Overview

The Sight API offers advanced text recognition for PDFs and images. It can handle human handwriting, including cursive, with accuracy levels comparable to Google Cloud Vision and Amazon Textract.

You can try out the API via a graphical web interface by signing up for an account and going to the Sight dashboard.

Without writing any code

You can recognize text in documents without writing any code. There is a command-line program which takes files to recognize text in and writes the results to a specified file.

For developers

We provide official, single-function libraries for the Sight API:

Additionally, there are community-maintained, unofficial libraries:

All other users make HTTP requests containing base64-encoded files and recognized text is returned as JSON that looks like this:

    {
      "RecognizedText": [
        {
          "Text": "Invoice",
          "Confidence": 0.22863210084975458
          "TopLeftX": 395,
          "TopLeftY": 35,
          "TopRightX": 449,
          "TopRightY": 35,
          "BottomLeftX": 395,
          "BottomLeftY": 47,
          "BottomRightX": 449,
          "BottomRightY": 47,
        },
        ...
      ]
    }

The Endpoint

Make a POST request to https://siftrics.com/api/sight/ with JSON that looks like this:

    {
      "files": [
        {
          "mimeType": "application/pdf",
          "base64File": fileContentsEncodedAsBase64String
        },
        ...
      ]
    }

Additionally, an API key must be provided by setting the "Authorization" header to

    "Basic API_KEY_HERE"

Other valid mimeTypes are: "image/bmp", "image/gif", "image/png", "image/jpeg", and "image/jpg".

The Response

The format of the JSON response differs based on whether one page or multiple pages where requested to be processed. "Page" is emphasized because one single PDF document can contain multiple pages.
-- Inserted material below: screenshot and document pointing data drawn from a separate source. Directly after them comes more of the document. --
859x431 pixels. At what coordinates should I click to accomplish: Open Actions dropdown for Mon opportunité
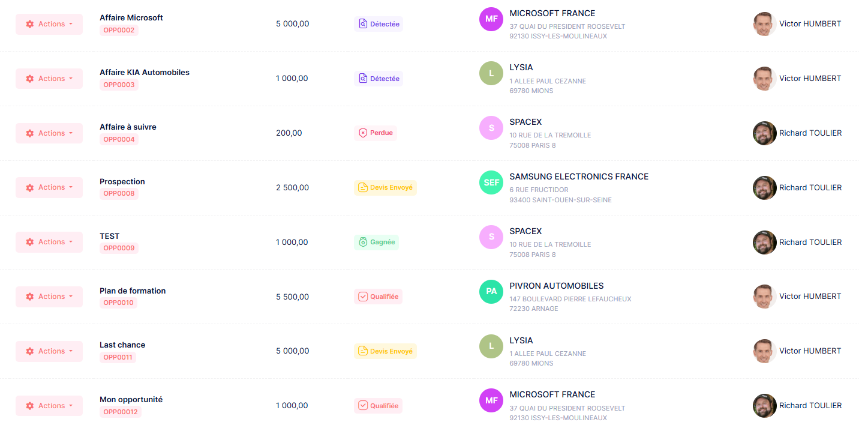click(49, 406)
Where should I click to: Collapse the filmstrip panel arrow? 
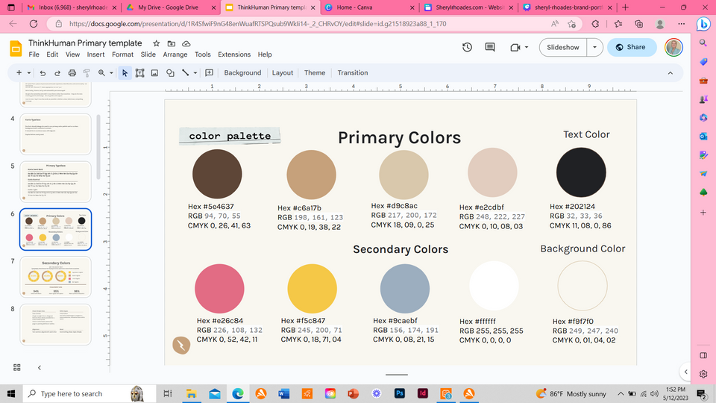tap(40, 367)
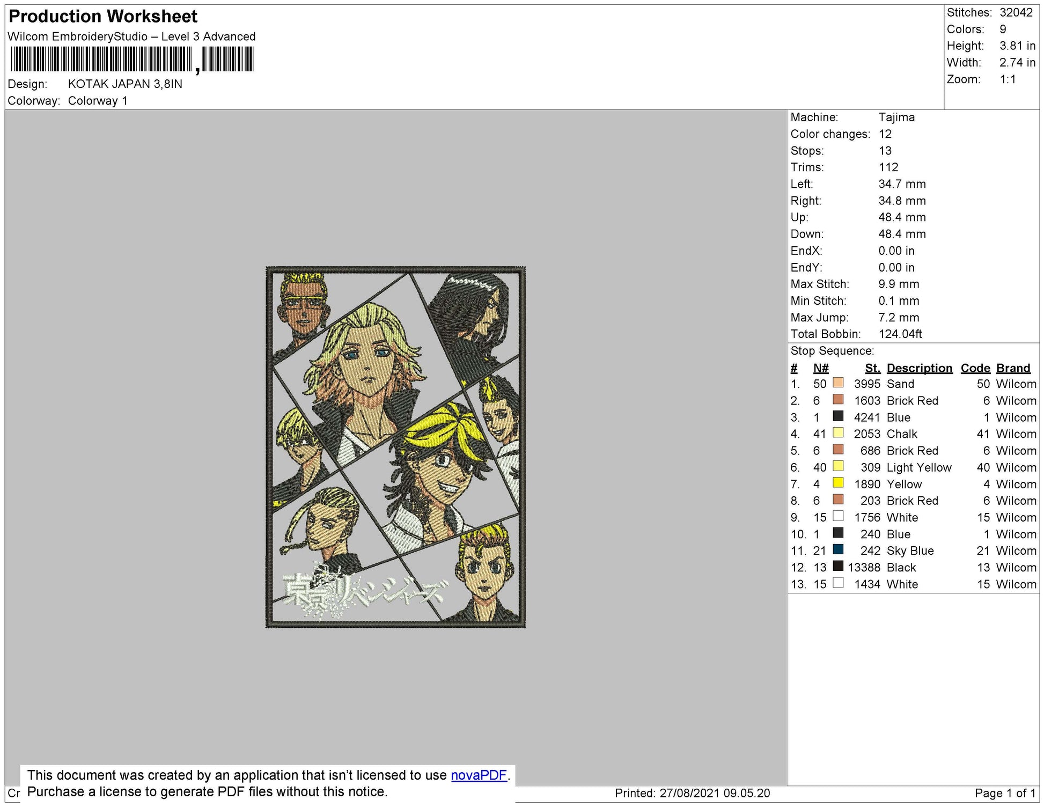This screenshot has width=1044, height=807.
Task: Select the Chalk color swatch in stop 4
Action: click(x=838, y=433)

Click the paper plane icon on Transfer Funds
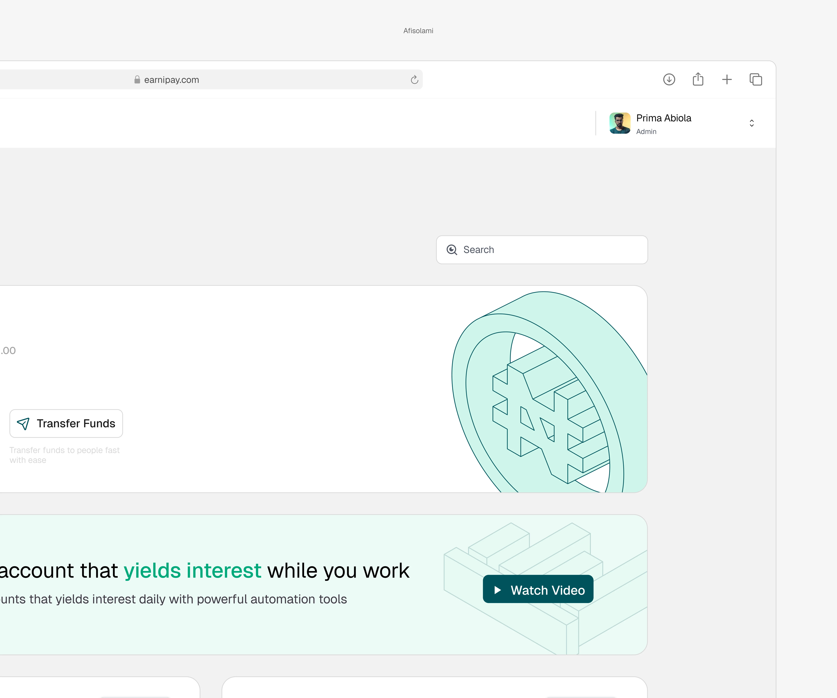pyautogui.click(x=23, y=424)
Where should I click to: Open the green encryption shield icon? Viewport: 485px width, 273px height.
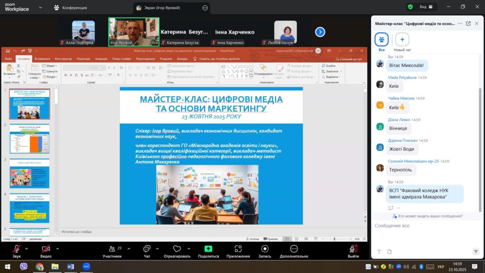coord(410,7)
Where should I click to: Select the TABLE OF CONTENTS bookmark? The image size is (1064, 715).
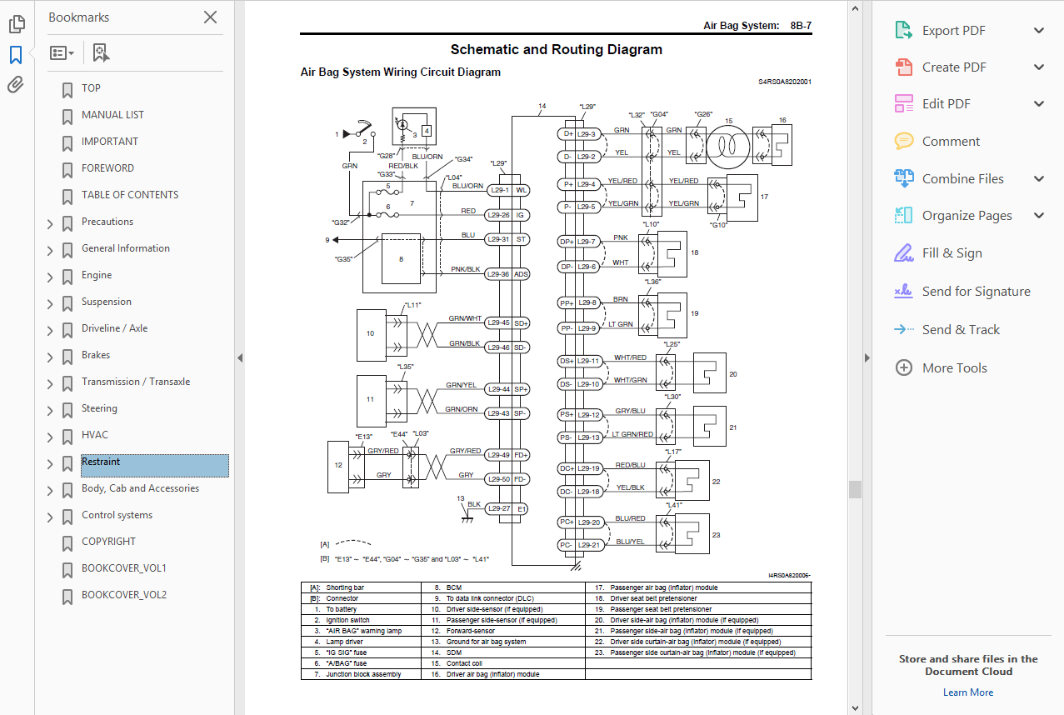tap(130, 195)
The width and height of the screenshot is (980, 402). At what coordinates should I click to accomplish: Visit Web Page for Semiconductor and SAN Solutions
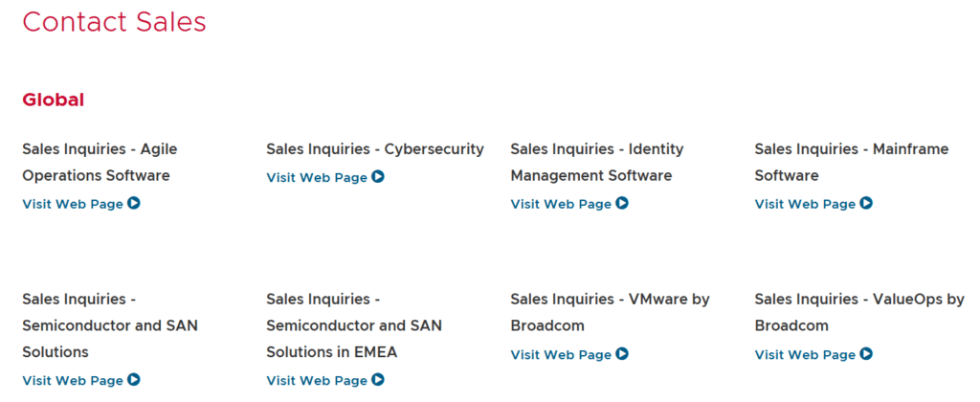[73, 381]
Response for One-Page Requests

If exactly one page was requested to be processed, then the returned JSON looks like this:

    {
      "RecognizedText": [
        {
          "Text": "Invoice",
          "Confidence": 0.22863210084975458
          "TopLeftX": 395,
          "TopLeftY": 35,
          "TopRightX": 449,
          "TopRightY": 35,
          "BottomLeftX": 395,
          "BottomLeftY": 47,
          "BottomRightX": 449,
          "BottomRightY": 47,
        },
        ...
      ]
    }

Optionally, it is possible to force the Sight API to spawn an asynchronous job to process the single page. To do this, set the top-level boolean field "DoAsync" to true in your POST request. If "DoAsync" is set to true, or if multiple pages are requested to be processed in one POST request, then the endpoint returns a URL to be polled periodically by the user. Details are described in the following section:

Response for Multiple-Page Requests

If multiple pages were requested to be processed, or if the top-level boolean field "DoAsync" is set to true, then a URL is returned which must be periodically polled with a GET request:

    { "PollingURL": "https://siftrics.com/api/sight/xxxxxxxx-xxxx-xxxx-xxxx-xxxxxxxxxxxx" }

Periodically send a GET request to that URL, with the "Authorization" header set as in your original POST request. It is recommended to send a request once every 1,000 milliseconds. The returned JSON looks like this:

    {
      "Pages": [
        {
          "Error": "",
          "FileIndex": 0,
          "PageNumber": 1,
          "NumberOfPagesInFile": 3,
          "RecognizedText": [ ... ]
        },
        ...
      ]
    }

If "Error" is not an empty string, then there was an error processing that page.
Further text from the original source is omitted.